Retyping should cover only the lines from the one containing "Instruction: Choose 2" through the final line of the records, with pictures omitted.
= = = = = = =
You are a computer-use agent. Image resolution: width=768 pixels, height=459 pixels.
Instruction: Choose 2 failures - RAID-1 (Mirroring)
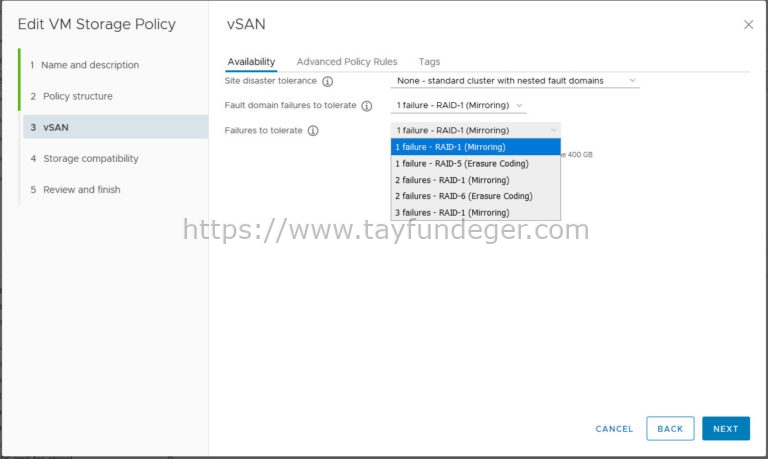click(x=475, y=180)
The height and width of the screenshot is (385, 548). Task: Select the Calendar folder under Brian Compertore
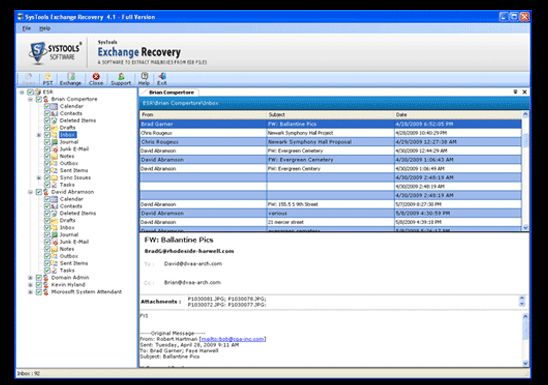(71, 106)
= = = = = = =
ANSWER BOX:
Instruction: Choose 2 failures - RAID-1 (Mirroring)
click(x=475, y=180)
The height and width of the screenshot is (385, 548). Task: Select the Calendar folder under Brian Compertore
(71, 106)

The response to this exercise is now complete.